Data from the study, published in the Neurocritical Care journal, found that using Ceribell's system in the ICU resulted in a median stay that was 4.1 days shorter compared to conventional EEG. Additionally, there was an 18%-point reduction in the number of patients discharged with poor scores on the modified Rankin scale, which measures functional disability.
The study is a propensity score-matched sub-analysis of 283 patient records from the SAFER-EEG trial, a retrospective study of adult patients monitored with EEG during a hospital stay.
EEG is a medical test that measures electrical activity in the brain. Standard EEG uses electrodes placed on the scalp to detect and record the signals generated by the brain. The data is then interpreted by a trained neurologist, which can sometimes delay diagnosis and treatment.

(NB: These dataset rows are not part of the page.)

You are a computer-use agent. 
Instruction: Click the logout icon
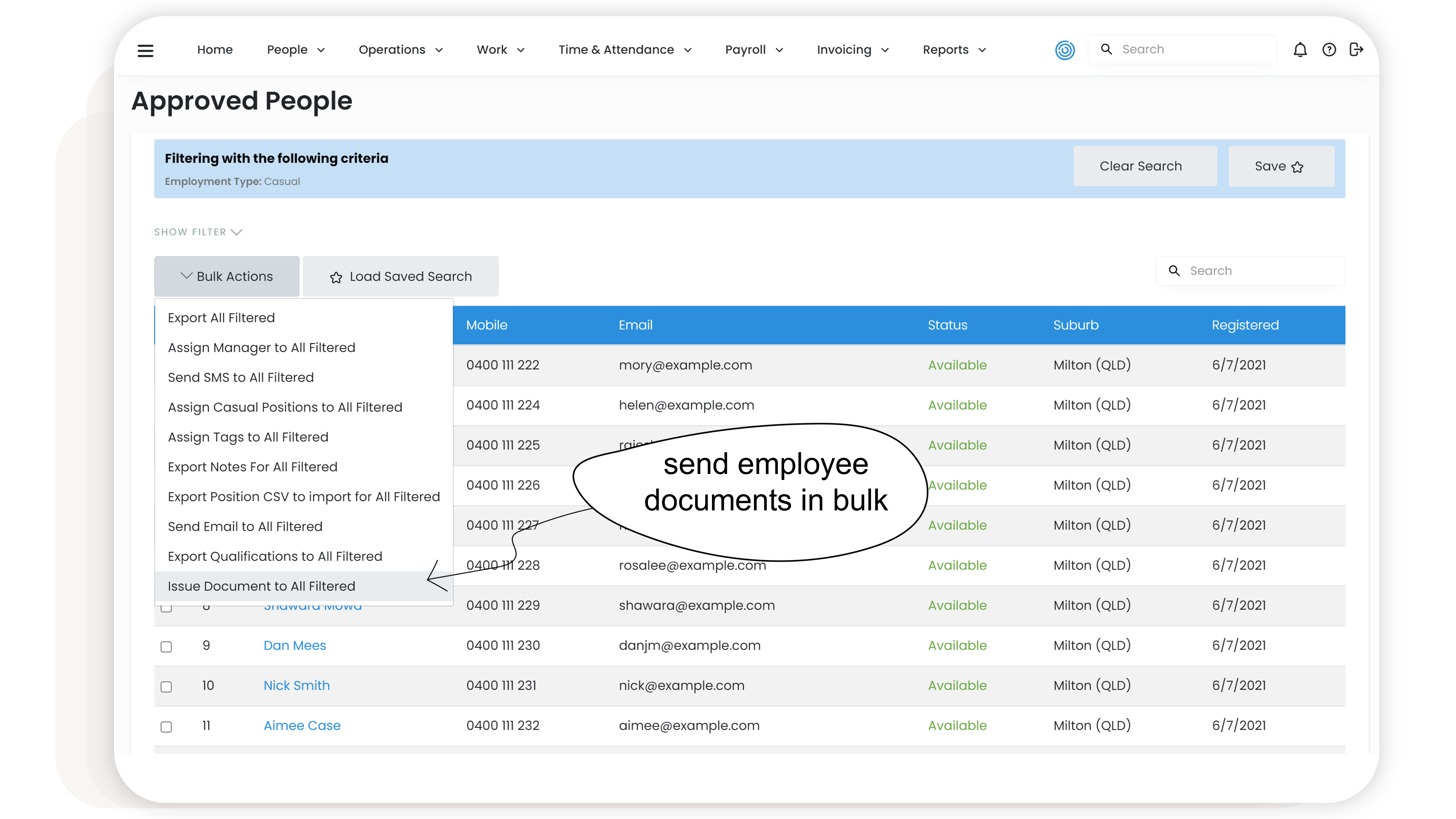(x=1356, y=50)
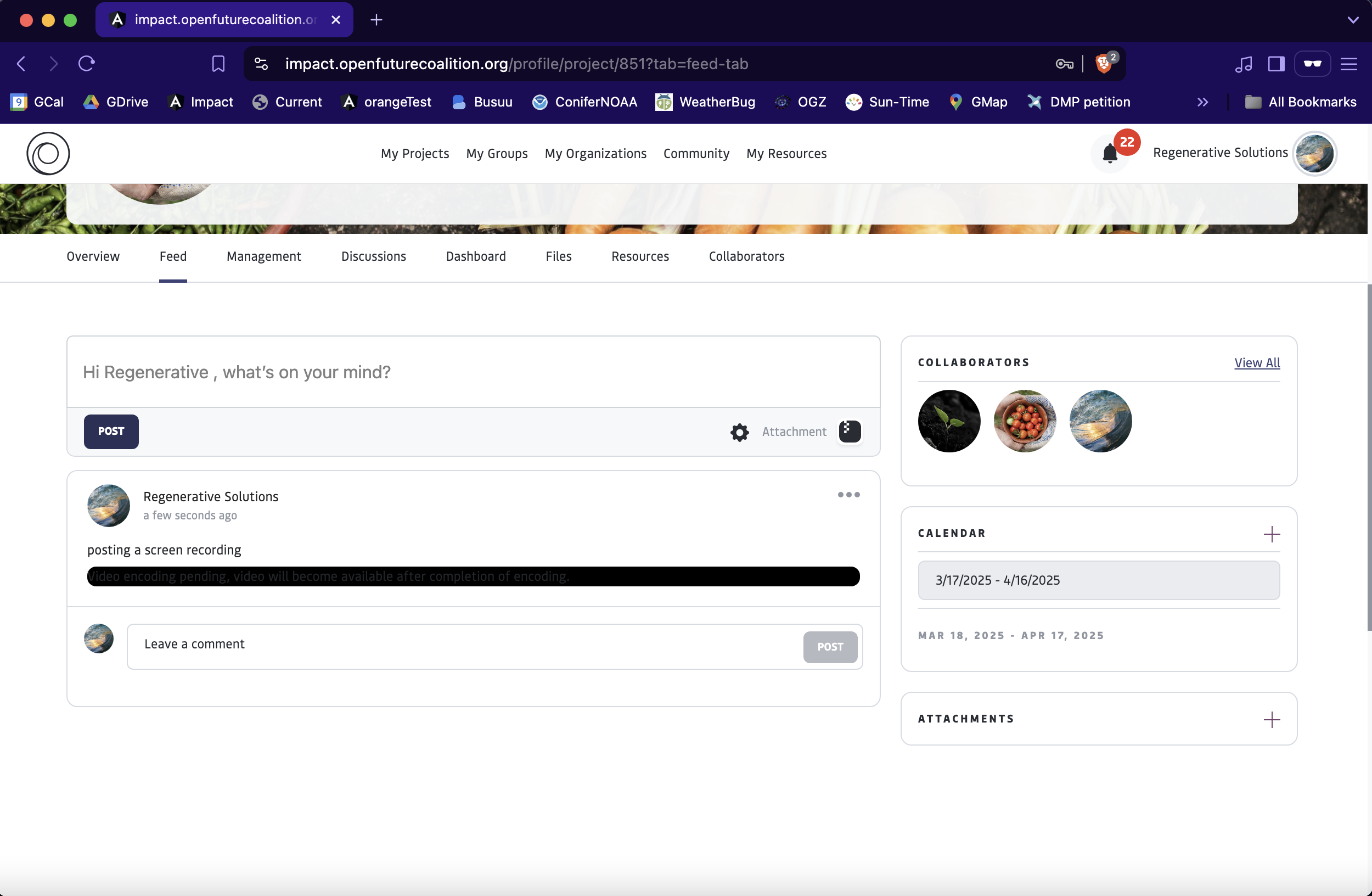Open the My Projects menu
This screenshot has width=1372, height=896.
click(x=414, y=153)
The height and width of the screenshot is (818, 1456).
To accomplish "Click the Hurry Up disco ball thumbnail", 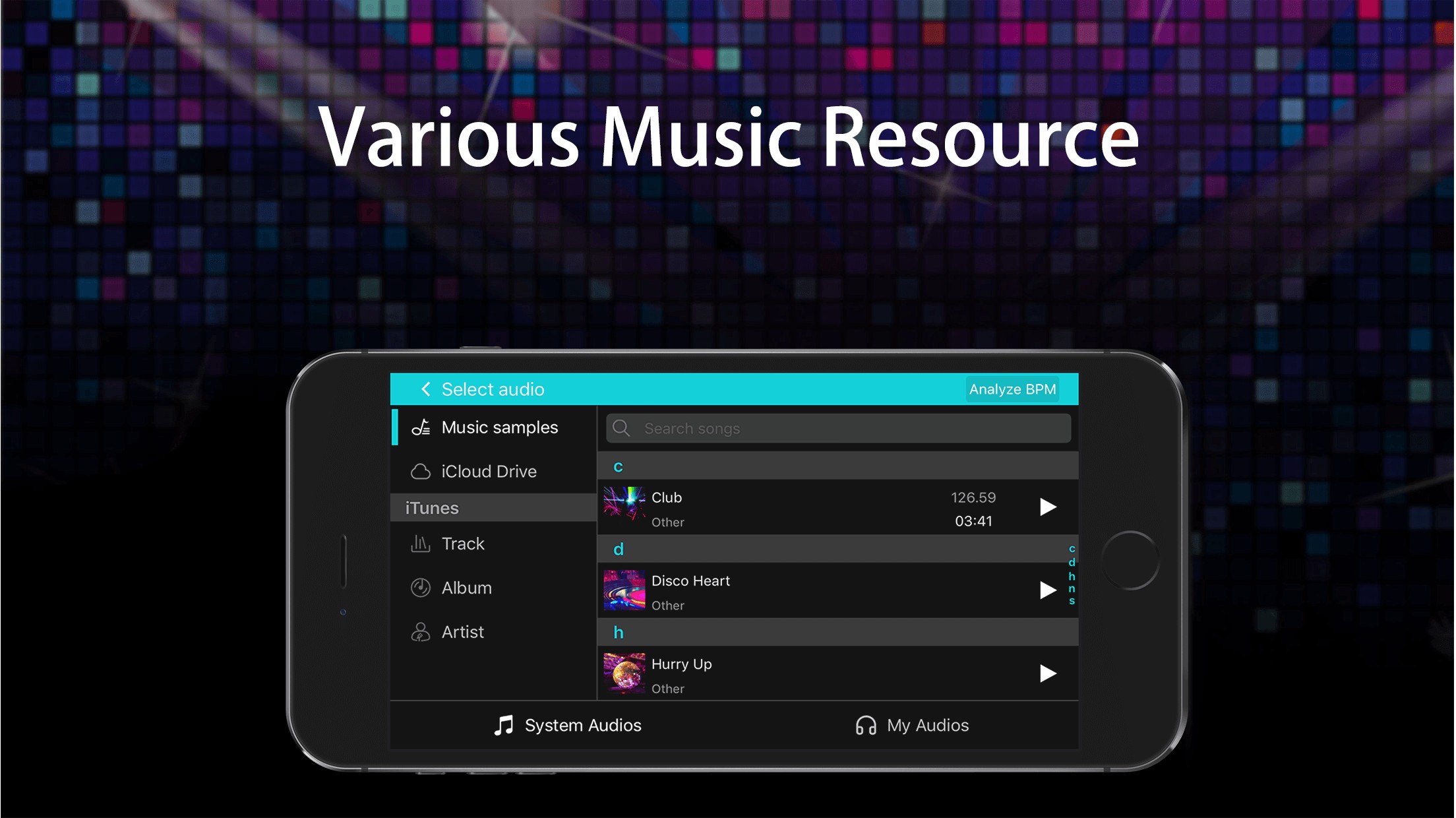I will 624,673.
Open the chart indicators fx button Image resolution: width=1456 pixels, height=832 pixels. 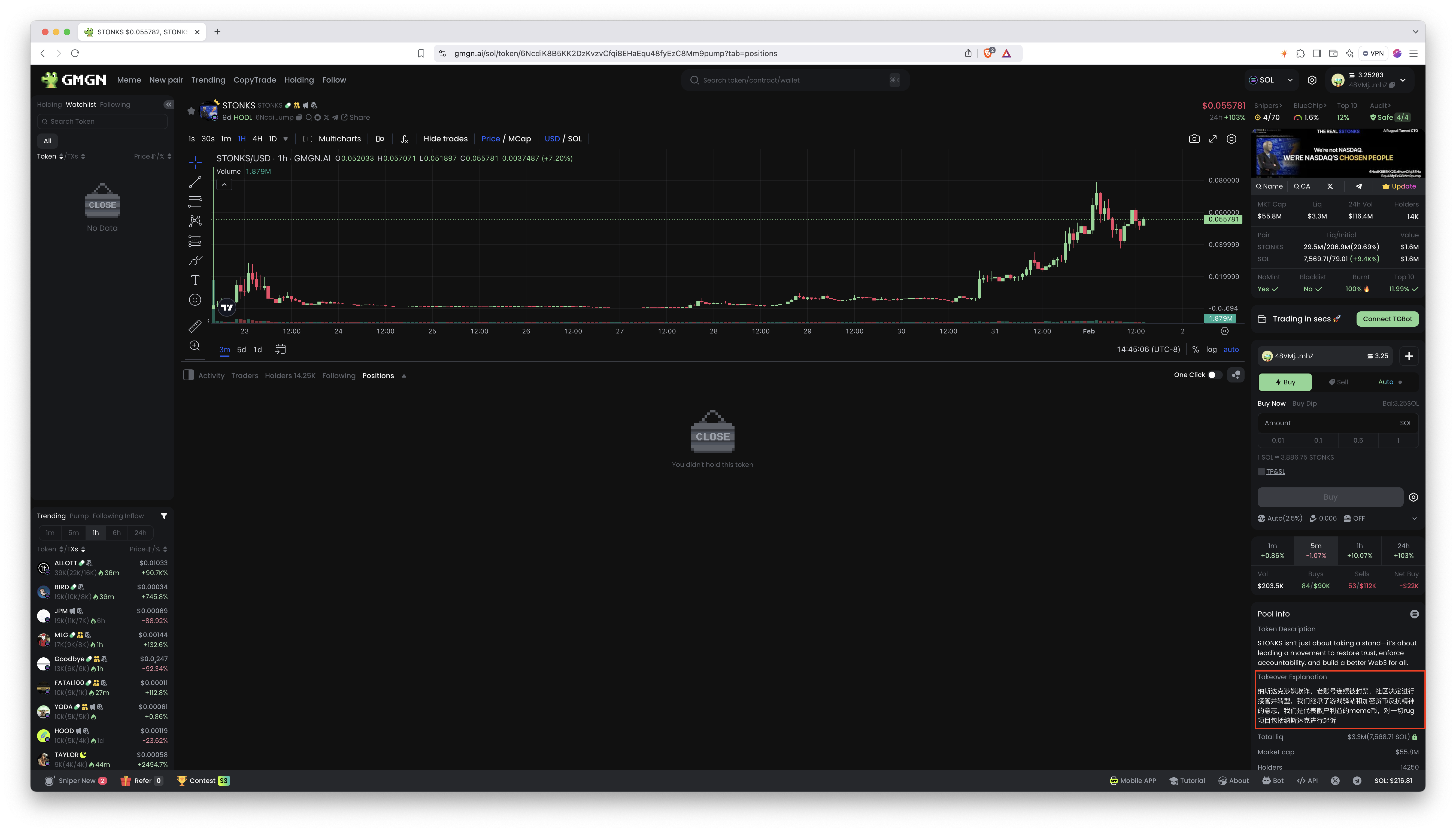(404, 139)
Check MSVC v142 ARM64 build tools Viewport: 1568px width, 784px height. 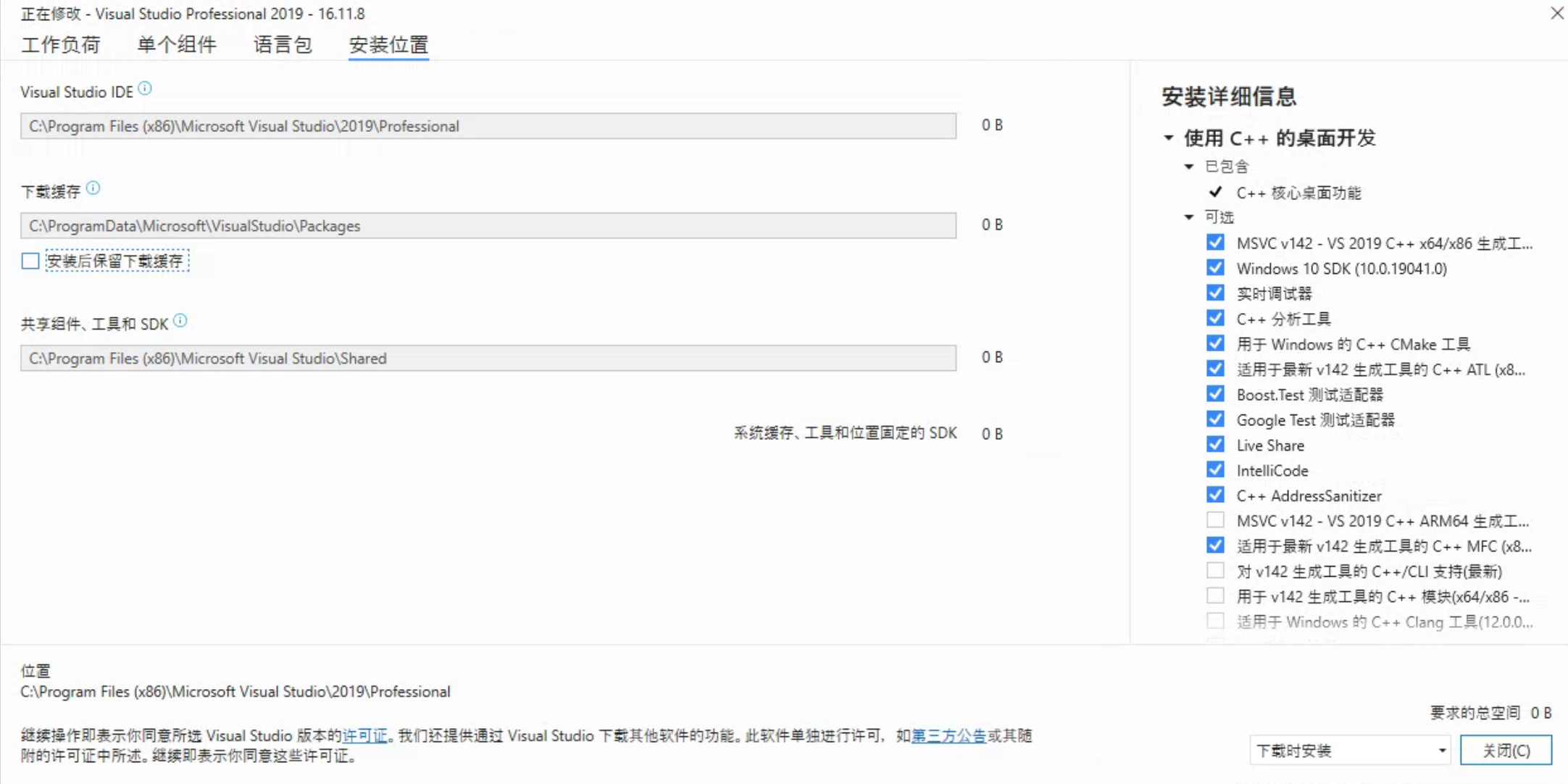coord(1215,520)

The Ceribell system uses AI to analyse the EEG data in real-time. This provides immediate feedback, helping to identify seizure activity or other abnormalities. This is especially beneficial when a neurologist is not immediately available. In the study, the system significantly expedited EEG acquisition, reducing the median time from 25.3 hours to 5.9 hours.
The system first won clearance from the US Food and Drug Administration (FDA) in 2017 and is commercially available in the US. The latest generation of Ceribell's AI algorithm, dubbed Clarity, is the first and only device to receive 510(k) clearance for diagnosing electrographic status epilepticus, according to Ceribell.
In September 2022, the California-headquartered company closed a $50m equity financing round led by Ally Bridge Group, building on a $53m Series C round raised the previous year. Ceribell said it would use the funds to continue commercial expansion and further development of the EEG system.
Ceribell’s CEO Jane Chao said: “These study results underscore the critical need for early assessment with point-of-care EEG and the ability for providers to improve patient care while reducing the length of stay and strain on hospital personnel through the use of the Ceribell system.”
AI will become a key driver of medical device innovation, according to GlobalData, which forecasts that the market for AI platforms for the medical devices industry will reach $1.2bn by 2027, up from $336m in 2022.
Last month, US-based medical equipment manufacturer Zeto secured 510(k) clearance from the FDA for its Zeto ONE EEG system across hospital, at-home, ambulance, and air transport environments. Data, including live AI-enabled seizure notifications, is streamed to the Zeto Cloud to allow live remote interpretations by neurologists.